**THE TASK**
Would you copy every row below verbatim, line by line, changing nothing?

[START OF MATERIALS PROVIDED]

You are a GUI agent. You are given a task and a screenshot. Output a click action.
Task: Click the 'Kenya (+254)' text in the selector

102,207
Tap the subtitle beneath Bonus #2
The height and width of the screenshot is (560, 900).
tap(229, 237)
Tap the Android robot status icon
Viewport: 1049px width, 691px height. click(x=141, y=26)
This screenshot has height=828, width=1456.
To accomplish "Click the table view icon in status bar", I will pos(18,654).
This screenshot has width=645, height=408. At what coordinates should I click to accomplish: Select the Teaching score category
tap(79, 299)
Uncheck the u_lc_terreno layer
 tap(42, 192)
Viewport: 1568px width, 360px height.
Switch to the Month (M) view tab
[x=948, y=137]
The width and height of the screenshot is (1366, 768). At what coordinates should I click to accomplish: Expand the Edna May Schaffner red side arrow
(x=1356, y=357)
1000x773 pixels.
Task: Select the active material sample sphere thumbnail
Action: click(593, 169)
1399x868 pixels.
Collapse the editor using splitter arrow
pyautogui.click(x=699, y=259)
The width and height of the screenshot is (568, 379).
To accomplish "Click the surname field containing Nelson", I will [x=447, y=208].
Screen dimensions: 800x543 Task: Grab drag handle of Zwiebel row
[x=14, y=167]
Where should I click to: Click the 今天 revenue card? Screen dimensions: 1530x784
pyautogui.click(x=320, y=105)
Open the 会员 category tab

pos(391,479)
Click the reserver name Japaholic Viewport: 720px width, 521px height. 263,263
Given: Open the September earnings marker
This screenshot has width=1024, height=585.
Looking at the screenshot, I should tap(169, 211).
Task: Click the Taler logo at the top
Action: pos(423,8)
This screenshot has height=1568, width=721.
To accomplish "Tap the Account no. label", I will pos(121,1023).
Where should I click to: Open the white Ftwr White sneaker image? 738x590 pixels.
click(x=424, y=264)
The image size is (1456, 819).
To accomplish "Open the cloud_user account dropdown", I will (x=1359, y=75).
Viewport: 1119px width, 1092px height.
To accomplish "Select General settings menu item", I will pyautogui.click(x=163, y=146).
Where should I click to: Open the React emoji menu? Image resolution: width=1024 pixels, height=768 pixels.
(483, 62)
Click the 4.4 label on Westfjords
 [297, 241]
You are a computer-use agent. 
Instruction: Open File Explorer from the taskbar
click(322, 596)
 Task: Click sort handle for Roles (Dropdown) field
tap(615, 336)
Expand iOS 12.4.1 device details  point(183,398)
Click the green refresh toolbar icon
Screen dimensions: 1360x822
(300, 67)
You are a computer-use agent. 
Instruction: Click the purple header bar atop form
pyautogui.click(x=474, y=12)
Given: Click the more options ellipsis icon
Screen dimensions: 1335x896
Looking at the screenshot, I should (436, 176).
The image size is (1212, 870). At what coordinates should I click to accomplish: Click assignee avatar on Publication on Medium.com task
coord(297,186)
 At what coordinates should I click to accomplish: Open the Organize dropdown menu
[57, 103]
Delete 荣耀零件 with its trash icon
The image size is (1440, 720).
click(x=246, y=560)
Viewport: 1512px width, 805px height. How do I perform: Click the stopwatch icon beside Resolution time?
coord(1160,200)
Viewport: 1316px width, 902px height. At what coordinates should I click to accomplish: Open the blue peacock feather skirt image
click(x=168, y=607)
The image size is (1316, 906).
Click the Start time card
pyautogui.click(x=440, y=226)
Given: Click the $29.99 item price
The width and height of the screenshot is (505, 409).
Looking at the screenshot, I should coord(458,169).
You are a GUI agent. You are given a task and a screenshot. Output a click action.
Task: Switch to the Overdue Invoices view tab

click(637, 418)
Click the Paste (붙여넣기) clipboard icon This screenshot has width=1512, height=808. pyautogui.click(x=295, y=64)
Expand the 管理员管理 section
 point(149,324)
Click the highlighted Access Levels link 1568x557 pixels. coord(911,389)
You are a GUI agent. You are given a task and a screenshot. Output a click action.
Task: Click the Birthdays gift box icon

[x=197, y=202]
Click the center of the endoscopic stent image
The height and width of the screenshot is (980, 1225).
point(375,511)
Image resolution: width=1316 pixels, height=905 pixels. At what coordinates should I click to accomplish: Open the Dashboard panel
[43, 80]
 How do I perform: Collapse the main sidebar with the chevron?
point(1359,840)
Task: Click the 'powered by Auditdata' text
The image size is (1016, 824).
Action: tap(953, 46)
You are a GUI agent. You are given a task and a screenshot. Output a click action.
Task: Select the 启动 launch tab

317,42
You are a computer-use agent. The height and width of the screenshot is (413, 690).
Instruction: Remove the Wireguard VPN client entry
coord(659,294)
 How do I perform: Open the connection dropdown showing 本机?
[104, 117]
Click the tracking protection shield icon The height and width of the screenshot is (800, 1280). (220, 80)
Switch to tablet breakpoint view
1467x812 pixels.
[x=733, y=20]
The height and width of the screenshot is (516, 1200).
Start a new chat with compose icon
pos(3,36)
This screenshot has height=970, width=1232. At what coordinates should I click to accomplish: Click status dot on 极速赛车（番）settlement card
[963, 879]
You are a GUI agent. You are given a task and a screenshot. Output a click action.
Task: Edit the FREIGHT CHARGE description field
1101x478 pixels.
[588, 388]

[END OF MATERIALS PROVIDED]

**ANSWER TO THE PROBLEM**
You are a GUI agent. You are given a task and a screenshot. Output a click action.
Task: Click the 'Kenya (+254)' text in the selector

102,207
Tap the subtitle beneath Bonus #2
The height and width of the screenshot is (560, 900).
tap(229, 237)
Tap the Android robot status icon
Viewport: 1049px width, 691px height. click(x=141, y=26)
This screenshot has height=828, width=1456.
To accomplish "Click the table view icon in status bar", I will pos(18,654).
This screenshot has width=645, height=408. At what coordinates should I click to accomplish: Select the Teaching score category
tap(79, 299)
Uncheck the u_lc_terreno layer
 tap(42, 192)
Viewport: 1568px width, 360px height.
Switch to the Month (M) view tab
[x=948, y=137]
The width and height of the screenshot is (1366, 768). At what coordinates should I click to accomplish: Expand the Edna May Schaffner red side arrow
(x=1356, y=357)
1000x773 pixels.
Task: Select the active material sample sphere thumbnail
Action: click(593, 169)
1399x868 pixels.
Collapse the editor using splitter arrow
pyautogui.click(x=699, y=259)
The width and height of the screenshot is (568, 379).
To accomplish "Click the surname field containing Nelson", I will [x=447, y=208].
Screen dimensions: 800x543 Task: Grab drag handle of Zwiebel row
[x=14, y=167]
Where should I click to: Click the 今天 revenue card? Screen dimensions: 1530x784
pyautogui.click(x=320, y=105)
Open the 会员 category tab

pos(391,479)
Click the reserver name Japaholic Viewport: 720px width, 521px height. 263,263
Given: Open the September earnings marker
This screenshot has width=1024, height=585.
Looking at the screenshot, I should tap(169, 211).
Task: Click the Taler logo at the top
Action: pos(423,8)
This screenshot has height=1568, width=721.
To accomplish "Tap the Account no. label", I will pos(121,1023).
Where should I click to: Open the white Ftwr White sneaker image? 738x590 pixels.
click(x=424, y=264)
The image size is (1456, 819).
To accomplish "Open the cloud_user account dropdown", I will (x=1359, y=75).
Viewport: 1119px width, 1092px height.
To accomplish "Select General settings menu item", I will pyautogui.click(x=163, y=146).
Where should I click to: Open the React emoji menu? Image resolution: width=1024 pixels, height=768 pixels.
(483, 62)
Click the 4.4 label on Westfjords
 [297, 241]
You are a computer-use agent. 
Instruction: Open File Explorer from the taskbar
click(322, 596)
 Task: Click sort handle for Roles (Dropdown) field
tap(615, 336)
Expand iOS 12.4.1 device details  point(183,398)
Click the green refresh toolbar icon
Screen dimensions: 1360x822
(300, 67)
You are a computer-use agent. 
Instruction: Click the purple header bar atop form
pyautogui.click(x=474, y=12)
Given: Click the more options ellipsis icon
Screen dimensions: 1335x896
Looking at the screenshot, I should (436, 176).
The image size is (1212, 870). At what coordinates should I click to accomplish: Click assignee avatar on Publication on Medium.com task
coord(297,186)
 At what coordinates should I click to accomplish: Open the Organize dropdown menu
[57, 103]
Delete 荣耀零件 with its trash icon
The image size is (1440, 720).
click(x=246, y=560)
Viewport: 1512px width, 805px height. How do I perform: Click the stopwatch icon beside Resolution time?
coord(1160,200)
Viewport: 1316px width, 902px height. At what coordinates should I click to accomplish: Open the blue peacock feather skirt image
click(x=168, y=607)
The image size is (1316, 906).
Click the Start time card
pyautogui.click(x=440, y=226)
Given: Click the $29.99 item price
The width and height of the screenshot is (505, 409).
Looking at the screenshot, I should coord(458,169).
You are a GUI agent. You are given a task and a screenshot. Output a click action.
Task: Switch to the Overdue Invoices view tab

click(637, 418)
Click the Paste (붙여넣기) clipboard icon This screenshot has width=1512, height=808. pyautogui.click(x=295, y=64)
Expand the 管理员管理 section
 point(149,324)
Click the highlighted Access Levels link 1568x557 pixels. coord(911,389)
You are a GUI agent. You are given a task and a screenshot. Output a click action.
Task: Click the Birthdays gift box icon

[x=197, y=202]
Click the center of the endoscopic stent image
The height and width of the screenshot is (980, 1225).
point(375,511)
Image resolution: width=1316 pixels, height=905 pixels. At what coordinates should I click to accomplish: Open the Dashboard panel
[43, 80]
 How do I perform: Collapse the main sidebar with the chevron?
point(1359,840)
Task: Click the 'powered by Auditdata' text
The image size is (1016, 824).
Action: tap(953, 46)
You are a GUI agent. You are given a task and a screenshot. Output a click action.
Task: Select the 启动 launch tab

317,42
You are a computer-use agent. The height and width of the screenshot is (413, 690).
Instruction: Remove the Wireguard VPN client entry
coord(659,294)
 How do I perform: Open the connection dropdown showing 本机?
[104, 117]
Click the tracking protection shield icon The height and width of the screenshot is (800, 1280). (220, 80)
Switch to tablet breakpoint view
1467x812 pixels.
[x=733, y=20]
The height and width of the screenshot is (516, 1200).
Start a new chat with compose icon
pos(3,36)
This screenshot has height=970, width=1232. At what coordinates should I click to accomplish: Click status dot on 极速赛车（番）settlement card
[963, 879]
You are a GUI agent. You are given a task and a screenshot. Output a click action.
Task: Edit the FREIGHT CHARGE description field
1101x478 pixels.
[588, 388]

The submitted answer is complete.